Your staff know the basics: yellow bag for clinical waste, black bag for general rubbish. But ask them where extracted teeth go. Or what document must accompany the waste when the contractor collects it. Or whether the contractor they are using is actually licensed to handle healthcare risk waste.
Most dental practices cannot answer those questions. Under the National Environmental Management: Waste Act 59 of 2008 (NEMWA), getting it wrong is not an administrative oversight. It is a criminal offence.
Why the consequences are serious
Section 67 of NEMWA classifies certain waste management offences as Category 1 offences. The penalty is a fine of up to R5 million, or imprisonment of up to 10 years, or both. Illegal disposal of healthcare risk waste, including disposing of it in the wrong stream, falls under this category.
OHSC inspectors check waste management as part of the infection control domain during a healthcare establishment assessment. Incorrect waste segregation, missing container labelling, and a missing waste contractor contract are each recorded as separate deficiencies. Any one of them can push your practice below an acceptable score.
The four waste streams in a dental practice
Yellow: general healthcare risk waste
This is the category most dental practice staff understand. Yellow bags or containers hold infectious healthcare waste that does not fall into the anatomical or sharps categories.

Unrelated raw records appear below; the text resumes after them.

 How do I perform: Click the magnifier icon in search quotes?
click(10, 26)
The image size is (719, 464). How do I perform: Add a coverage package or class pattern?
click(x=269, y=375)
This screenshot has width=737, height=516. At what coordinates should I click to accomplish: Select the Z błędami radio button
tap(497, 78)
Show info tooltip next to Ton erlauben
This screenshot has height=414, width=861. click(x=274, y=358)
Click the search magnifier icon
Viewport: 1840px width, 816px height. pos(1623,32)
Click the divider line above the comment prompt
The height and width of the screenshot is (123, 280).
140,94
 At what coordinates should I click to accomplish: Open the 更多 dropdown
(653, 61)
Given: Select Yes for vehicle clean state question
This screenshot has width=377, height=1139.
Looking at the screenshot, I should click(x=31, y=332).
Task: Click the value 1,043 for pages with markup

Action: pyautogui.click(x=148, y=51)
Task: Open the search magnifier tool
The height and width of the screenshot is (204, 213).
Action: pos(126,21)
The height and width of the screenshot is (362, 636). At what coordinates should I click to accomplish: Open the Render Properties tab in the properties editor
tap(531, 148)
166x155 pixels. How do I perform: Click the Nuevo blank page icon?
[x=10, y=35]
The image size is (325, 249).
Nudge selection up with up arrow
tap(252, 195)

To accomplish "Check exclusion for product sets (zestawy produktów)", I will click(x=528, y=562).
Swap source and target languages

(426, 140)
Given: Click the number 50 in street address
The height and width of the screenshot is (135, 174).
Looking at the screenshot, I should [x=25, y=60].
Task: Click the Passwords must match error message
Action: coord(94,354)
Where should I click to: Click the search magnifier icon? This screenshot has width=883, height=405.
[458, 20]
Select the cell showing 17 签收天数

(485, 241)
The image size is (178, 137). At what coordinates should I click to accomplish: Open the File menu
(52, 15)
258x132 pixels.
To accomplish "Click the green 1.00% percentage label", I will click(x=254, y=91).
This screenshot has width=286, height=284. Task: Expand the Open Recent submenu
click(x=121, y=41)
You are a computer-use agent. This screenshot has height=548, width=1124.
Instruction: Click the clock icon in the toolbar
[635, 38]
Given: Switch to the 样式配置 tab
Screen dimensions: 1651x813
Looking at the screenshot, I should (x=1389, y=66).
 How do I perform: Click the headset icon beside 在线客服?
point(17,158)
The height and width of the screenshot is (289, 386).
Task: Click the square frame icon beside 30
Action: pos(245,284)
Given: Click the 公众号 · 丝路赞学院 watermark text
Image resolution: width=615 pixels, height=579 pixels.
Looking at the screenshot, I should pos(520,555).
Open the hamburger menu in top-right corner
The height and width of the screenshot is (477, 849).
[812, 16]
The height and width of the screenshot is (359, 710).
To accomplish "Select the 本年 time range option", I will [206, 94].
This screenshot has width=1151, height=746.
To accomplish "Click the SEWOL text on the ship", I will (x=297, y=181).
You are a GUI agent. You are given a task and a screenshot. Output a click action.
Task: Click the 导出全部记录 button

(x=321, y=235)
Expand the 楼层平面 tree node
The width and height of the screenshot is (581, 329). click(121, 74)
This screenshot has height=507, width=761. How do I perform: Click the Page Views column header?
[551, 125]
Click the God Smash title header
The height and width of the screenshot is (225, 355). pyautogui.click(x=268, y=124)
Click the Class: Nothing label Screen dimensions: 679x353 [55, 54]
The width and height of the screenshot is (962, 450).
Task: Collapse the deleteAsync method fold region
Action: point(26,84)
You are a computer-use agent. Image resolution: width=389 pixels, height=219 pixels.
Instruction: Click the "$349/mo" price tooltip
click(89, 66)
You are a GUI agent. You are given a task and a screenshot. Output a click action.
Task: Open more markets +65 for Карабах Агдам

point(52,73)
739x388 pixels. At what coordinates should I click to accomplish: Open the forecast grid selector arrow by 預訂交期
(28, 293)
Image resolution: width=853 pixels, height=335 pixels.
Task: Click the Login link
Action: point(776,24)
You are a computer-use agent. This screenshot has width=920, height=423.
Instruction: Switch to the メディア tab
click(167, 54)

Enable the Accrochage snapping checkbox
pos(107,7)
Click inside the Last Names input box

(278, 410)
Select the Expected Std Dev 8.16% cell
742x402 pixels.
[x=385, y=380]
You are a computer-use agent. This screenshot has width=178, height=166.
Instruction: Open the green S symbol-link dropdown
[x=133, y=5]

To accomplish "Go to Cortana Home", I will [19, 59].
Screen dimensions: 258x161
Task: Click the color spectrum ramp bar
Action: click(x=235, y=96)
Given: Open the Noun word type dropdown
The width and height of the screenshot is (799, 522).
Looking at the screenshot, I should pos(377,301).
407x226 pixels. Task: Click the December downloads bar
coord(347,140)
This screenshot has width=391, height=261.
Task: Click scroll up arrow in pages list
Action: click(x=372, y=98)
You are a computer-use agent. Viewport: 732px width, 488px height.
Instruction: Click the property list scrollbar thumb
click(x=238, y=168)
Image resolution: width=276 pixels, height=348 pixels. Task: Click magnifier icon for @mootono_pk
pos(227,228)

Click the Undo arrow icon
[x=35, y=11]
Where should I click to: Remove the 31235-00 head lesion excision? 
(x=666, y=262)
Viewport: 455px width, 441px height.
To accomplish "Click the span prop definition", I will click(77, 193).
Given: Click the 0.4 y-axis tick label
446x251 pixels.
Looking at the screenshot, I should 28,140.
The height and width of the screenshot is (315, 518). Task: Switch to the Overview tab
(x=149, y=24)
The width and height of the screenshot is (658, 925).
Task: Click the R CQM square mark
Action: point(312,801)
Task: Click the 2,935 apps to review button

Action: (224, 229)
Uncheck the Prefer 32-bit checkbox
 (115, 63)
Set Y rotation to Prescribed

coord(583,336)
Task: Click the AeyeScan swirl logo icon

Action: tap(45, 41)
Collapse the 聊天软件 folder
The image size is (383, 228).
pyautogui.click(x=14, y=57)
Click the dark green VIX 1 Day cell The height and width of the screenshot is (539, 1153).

- Used gloves, masks, and gowns
- Contaminated cotton rolls, gauze, and saliva ejectors
- Disposable covers and drapes with patient contact
- Anything contaminated with blood or bodily fluids that is not a sharp or anatomical material
Red: anatomical waste
This category catches most dental practices off guard. Under the Health Care Risk Waste Regulations made under NEMWA, anatomical waste includes extracted teeth, with or without restorations and with or without tissue attached.
Extracted teeth do not go in the yellow bag. They are anatomical waste and must go in a red container. This is consistently one of the most common waste segregation errors found during OHSC inspections of dental practices in South Africa.
Sharps: rigid yellow sharps container
Needles, syringes, scalpel blades, broken burs, endodontic files, and any other sharp instrument must go into a rigid, UN-approved sharps container. Not a bag. The container must be puncture-resistant and leak-proof.
The fill level matters. The container must be sealed at the maximum fill line marked on the container. OHSC inspectors physically check this during an inspection. A container filled above that line is an immediate deficiency, regardless of how compliant everything else is.
Black or grey: domestic waste
General office waste, food packaging, clean paper, and non-clinical materials go in the domestic stream. Nothing clinical belongs here, however minor it seems. A used glove is not domestic waste, regardless of whether it has visible contamination.
"Amalgam waste is a separate category that sits outside all four streams above. Scrap amalgam and extracted teeth containing amalgam restorations cannot go in the yellow bag, the red bin, or the sharps container. They require collection by a licensed amalgam recycling contractor. Most practices have never arranged this separately."
In your practice right now, where do extracted teeth go?
The manifest requirement most practices have never heard of
This is the part of NEMWA compliance that surprises even practices that have the colour coding right. Under the duty of care provisions of NEMWA, when healthcare risk waste is transferred to a collector or transporter, a waste consignment note, commonly called a manifest, must accompany the waste.
The licensed waste contractor provides this document. It records what was collected, in what quantity, from which premises, and where it is going for treatment or disposal. Your practice must receive a copy and keep it on file.
The retention period is five years. These are not optional records. They are legal proof that your duty of care under NEMWA has been met. If your current waste contractor does not provide manifests on every collection, you have a problem. An unlicensed contractor cannot issue a valid manifest, and using one makes both of you liable under NEMWA.
How to check whether your contractor is licensed
Your waste contractor must hold a waste management licence issued under NEMWA. Request a copy of their licence and check the expiry date. They should also be able to provide their registration number with the relevant provincial environmental authority.
If they cannot produce these documents, find a licensed contractor. The cost difference is minimal. The liability difference is not.
What OHSC inspectors check in this area
During a healthcare establishment assessment, inspectors check waste management as a distinct section of the infection control domain. Specific checkpoints include:
- Correct colour-coded bins present in every clinical area, the sterilisation room, and the waiting area
- Bins correctly labelled with the waste category
- Bin liners in place and intact
- Sharps containers at the correct fill level with no overflow
- Evidence of a licensed waste contractor, either a current contract or a recent collection manifest
- No domestic waste in clinical waste streams and no clinical waste in the domestic stream
This is also an area where OHS Act compliance and NEMWA compliance overlap. The OHS Act requires a safe working environment for your staff. Incorrect waste segregation is both an OHS Act issue and a NEMWA offence. Two pieces of legislation create liability simultaneously from the same failure.